Dentro da sala de aula, o desafio era equilibrar os papéis de mãe e filha com a convivência entre colegas. Algumas situações renderam boas histórias. Em uma das primeiras aulas, Sandra se apresentou dizendo que era mãe de Daniela, despertando a curiosidade da turma. Em outra ocasião, durante uma apresentação de trabalho, Daniela chamou a mãe de “colega”, provocando risos que precisaram conter para seguir a atividade. As disciplinas de estágio também marcaram a trajetória das duas, por proporcionarem turmas menores e um ambiente propício para compartilharem experiências pessoais e profissionais.
Ao longo da graduação, a Psicologia também transformou a forma como enxergavam uma à outra. “Aprendemos a ter mais paciência e compreender as diferenças entre as fases da vida”, resumem. Sandra acredita que também mudou graças à convivência com a filha. Acostumada a ser organizada e cumprir tudo com antecedência, aprendeu a lidar melhor com as diferenças de estilo. “Aprendi a não ser tão ‘caxias’ e a controlar mais a ansiedade. Eu ficava nervosa porque essa geração deixa tudo para a última hora, mas no fim sempre dava certo”, brinca.

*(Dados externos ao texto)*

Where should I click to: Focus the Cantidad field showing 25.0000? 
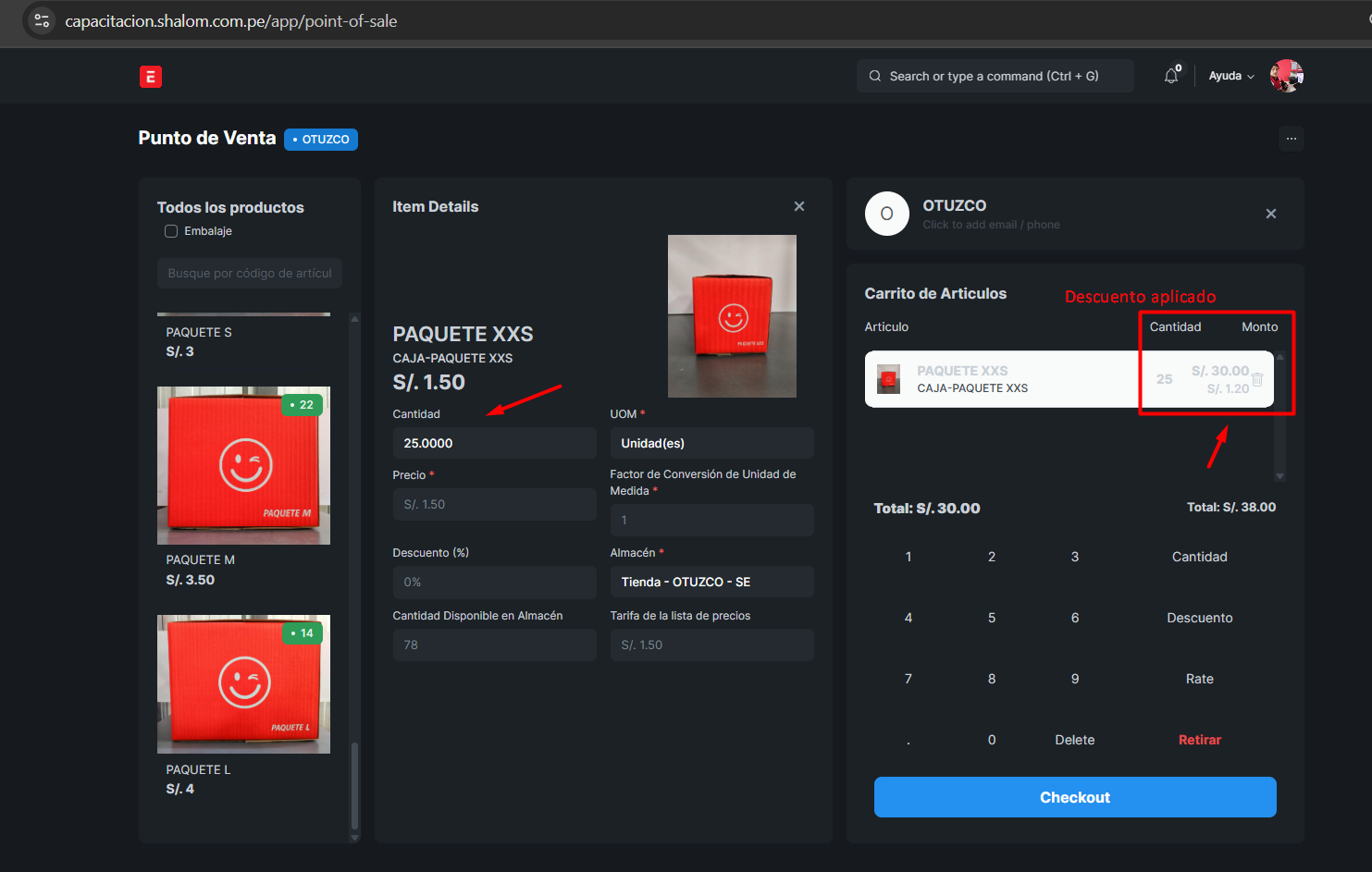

Apesar da conquista compartilhada, mãe e filha pretendem seguir caminhos profissionais diferentes. Cada uma deseja atuar com públicos distintos, mas ambas carregam o mesmo sentimento ao concluir a graduação: a realização de um sonho. Para Daniela, a formatura representa o início de novos caminhos e a felicidade de poder trabalhar com aquilo que ama. Já Sandra vê o diploma como a concretização de um objetivo que parecia distante e também como a oportunidade de iniciar uma nova etapa profissional antes da aposentadoria.
A partir da experiência, Sandra e Daniela deixam uma mensagem para quem pensa em voltar a estudar. “Nunca é tarde para estudar e investir em si mesmo. Apesar das dificuldades do percurso, ele termina com a realização de um sonho. Então sempre vale a pena”, concluem.